Bilmem bilir misiniz, bu D denen insan çok fena Guns N' Roses fanıdır. Ve dinlediği ilk GN'R şarkısı da Paradise City'dir. O kadar maneviyatı olan bir şarkının böyle ibişlerin eline geçmesi canımı sıktı. Slash'in normalden yavaş attığı sololar, kıytırık vokal, gözümde oluşan bir R&B klibi izlenimi falan... Hoş şeyler değil bunlar. Slash'i esefle kınıyor, Axl'ın duruma zehir zemberek bir yorum yapmasını can-ı gönülden istiyorum. Parklarda kangrularla aşk yaşayacağına, itiraz etsin lan! Artık göbekli, sarı dişli, sivri burun ayakkabılı bir kıro olsa da; karısını camlar üzerinde sürükleyen Axl'ın dönmesi de yakındır bu gidişle.

Dinlemek isteyenlere;
Ahan da o Paradise City. Fergie'cikli felan.

Orijinal Paradise City. Dinlesilesi, sevilesi. Bir de konser versiyon. İbretlik.


D.

2.14.2010

''Boş Jenerasyon'' dememiş miydik?

Arabayla Panora'ya gidiyoruz. Arabada bir dergi var ve derginin içinde bir yazı. Tepesine ebeveynlerin çocuklara okutması için not düşülmüş. Madde madde nasıl ders çalışılması gerektiği anlatılıyor. ''Derslerinizi bitirince ilgi alanlarınıza vakit ayırabilirsiniz çocuklaaar''. İlgi alanları dediği kurslar olsa gerek. 'Proje Çocuk' ya bunlar.

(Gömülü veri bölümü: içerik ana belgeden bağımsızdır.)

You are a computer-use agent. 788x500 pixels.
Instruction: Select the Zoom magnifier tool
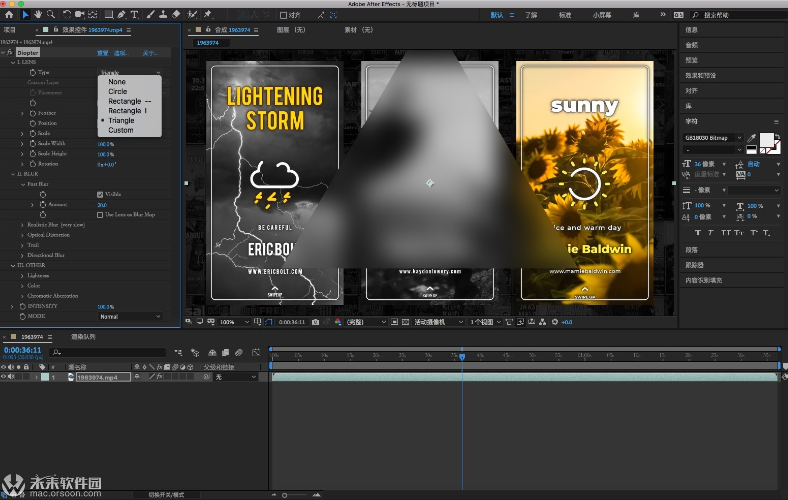coord(53,15)
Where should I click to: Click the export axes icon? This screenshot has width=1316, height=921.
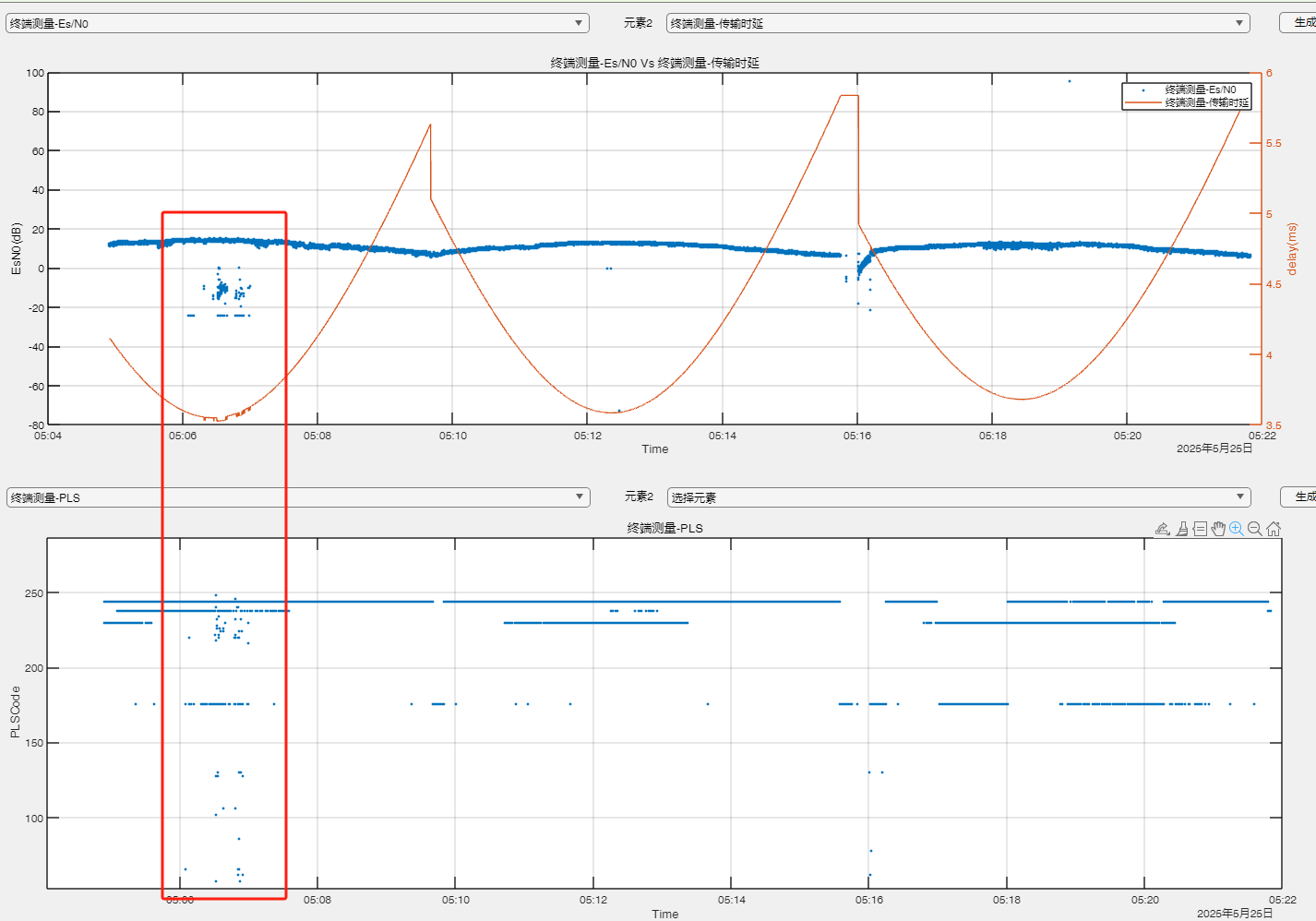click(1163, 529)
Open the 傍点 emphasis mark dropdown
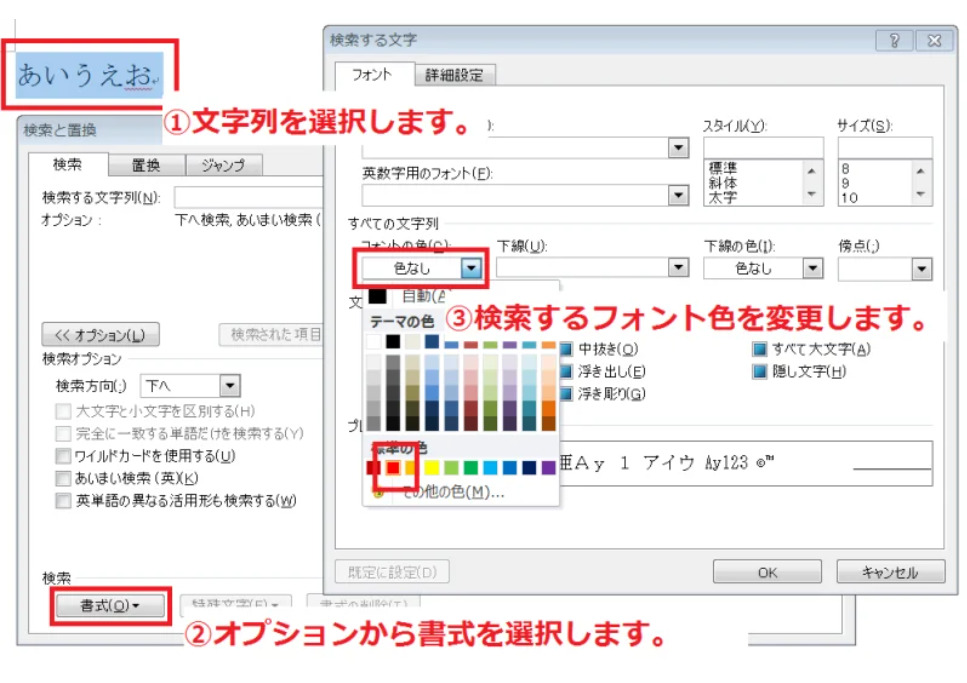The width and height of the screenshot is (967, 683). (x=920, y=268)
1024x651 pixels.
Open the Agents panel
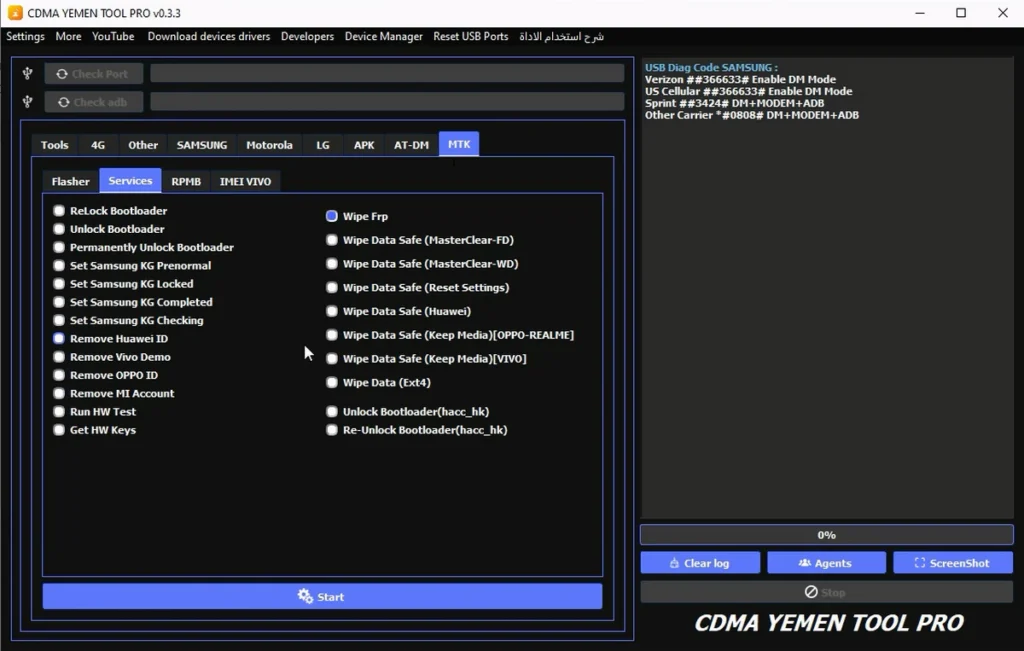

Proje Çocuk ne bilmeyenler için açayım biraz. Hani bir sömestr karate kursuna, bir yaz tatili elinde Tübitak Çocuk kitapları deniz kıyısında fosil bulmaya giden, bunu yaparken de yüzlerinde her an okulun tekinin tanıtım broşürüne yakışır bir gülümseme yapışmış duran çocuklar var ya. Onlar işte bu proje çocuklar. Büyüyünce, ohooo, büyüyünce genetik mühendisi, doktor; olmazsa yazar, arkeolog, sanat tarihçisi falan olacaklar.

3 yaşımda bir rüya arkadaşım vardı. Biraz büyüyünce bana alınan mavi balondan insan figürüyle cisimleşti ve insanlaştı. Ortaokula geçince yalan söylediğimde suratını asan ışığa inanmamaya başladım. Bana hikayeler anlatan, küçücük bir çocukken gözlerimi kapattırıp elimi tutarak ''bak uçuyoruz, k, uçuyoruz!!'' diyen teyzem işe başlamıştı ve kalem etekleri vardı. Gelecek diye birşey çıkmıştı başımıza ve ona sahip olmak için çok çok çok çok çalışmamız gerekiyordu.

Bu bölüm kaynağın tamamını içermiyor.